Text excerpt:
== Segment start ==

Cutting The Grass With Frickin’ Lasers

We techie types are quite often much more comfortable in front of a keyboard knocking out code, than out in the yard splitting logs for winter, and even the little jobs like cutting the grass are sometimes just too much like hard manual labour for our liking. The obvious solution is a robot mower, but they’re kinda boring, with their low-tech spinning metal blades. What we need is a big frickin’ laser. YouTuber [rctestflight] has been experimenting with using a 40W blue diode laser module to cut the weeds, (Video, embedded below) and it sort of works, albeit in a rather dangerous fashion.

A nice flat ‘cut’

The first test used a fixed assembly, mounting the laser to a camera lens, upon a rotating gear driven by a small stepper motor. An Arduino controls the beam scanning, very slowly, burning the grass in its sights. But with a range limited to around eight feet best case, sitting in one spot just isn’t going to cut it. (sorry) The obvious next step was to mount one of the tested laser modules onto a moveable platform. After tweaking one of his earlier projects — a tracked rover — with a new gearbox design, it could now drive slow enough to be useful for this slow task. The laser was mounted to a simple linear rail slider, with an attempt at a vacuum pickup system to suck up the clippings, removing them from the beam path, and stopping them impeding the cutting efficiency of the laser.

Obviously this vacuum idea didn’t work, and since the contraption takes the best part of a week to cut just one small area, we reckon it would likely be growing faster than that! Still, it must have been fun to build it anyway. It just goes to show that despite the march of technological progress, maybe the boring old spinning blades of old are still the best way to get the job done.

Lawnmowing is clearly one of those jobs we love to hate, and do so with hacks. Here’s a way to prevent your mower sucking up foreign bodies and hurling them at you at ballistic speeds, and for those who really want to be hands off, add RTK-GPS to a robot mower, and just leave it to do the dirty work.

Thanks to [Måns], [electronoob] and [Ostracus] for the tip!

29 thoughts on “Cutting The Grass With Frickin’ Lasers

  1. At some point genetically engineering grass to grows an inch high starts to sound like the easier option, but props for ingenuity! In the meantime, has anyone seen the dog?

== Segment end ==

Stored data:
== Segment start ==

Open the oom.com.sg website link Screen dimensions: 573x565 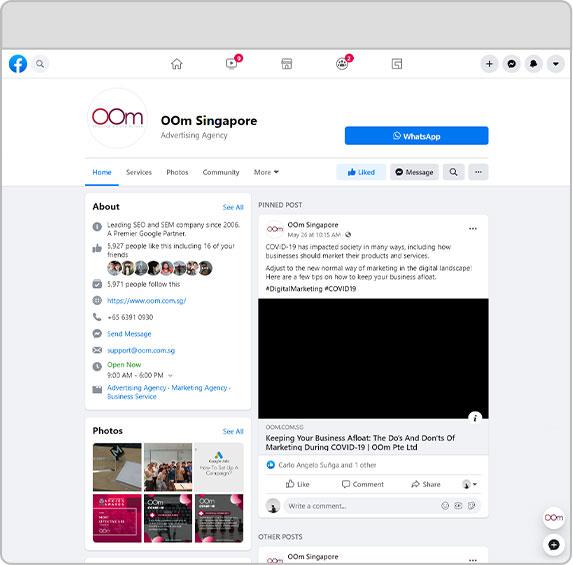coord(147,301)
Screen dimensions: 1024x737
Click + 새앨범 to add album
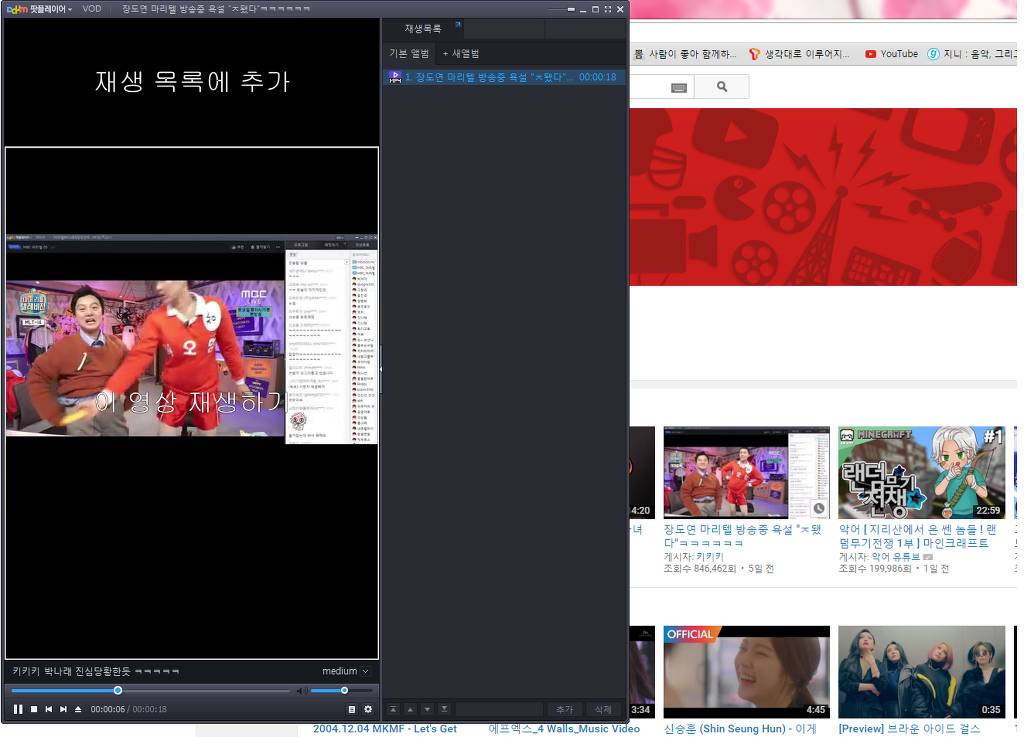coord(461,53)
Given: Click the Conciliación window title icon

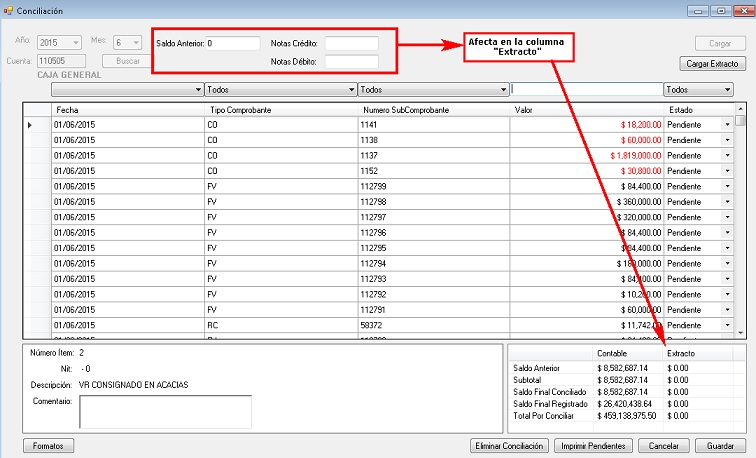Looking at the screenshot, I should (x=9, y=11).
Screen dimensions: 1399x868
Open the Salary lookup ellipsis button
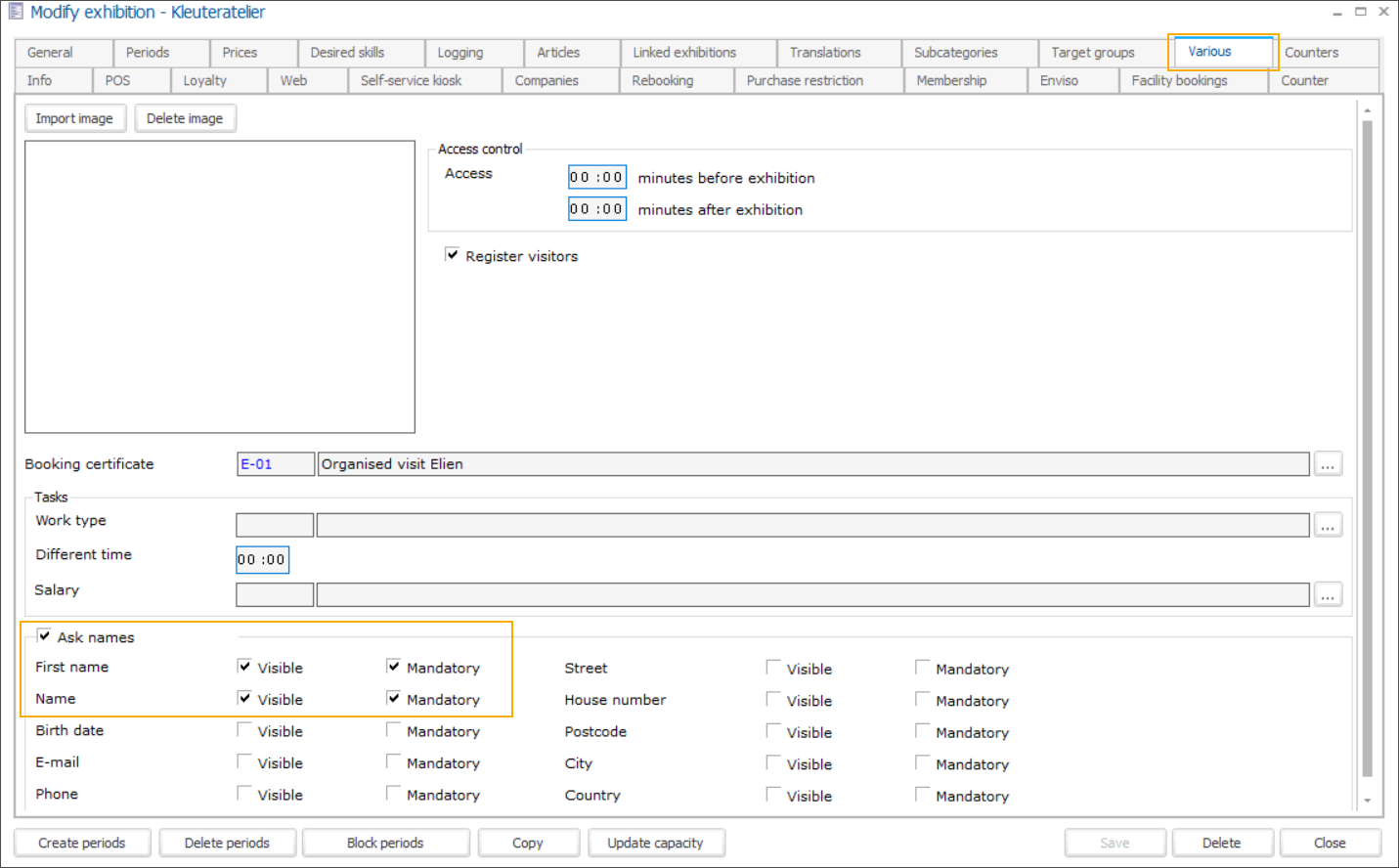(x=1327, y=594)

== Segment end ==

Apply what you read:
• a. According to the laser-mowing post, what power rating does the blue diode laser module have?
• b. Please rewrite the laser-mowing post from "Thanks to [Måns], [electronoob]" to "seen the dog?", changing "dog" to "cat".
Work only from the laser-mowing post, not from the rows.

Exercise responses:
• a. It is a 40W blue diode laser module.

• b.
Thanks to [Måns], [electronoob] and [Ostracus] for the tip!

29 thoughts on “Cutting The Grass With Frickin’ Lasers

  1. At some point genetically engineering grass to grows an inch high starts to sound like the easier option, but props for ingenuity! In the meantime, has anyone seen the cat?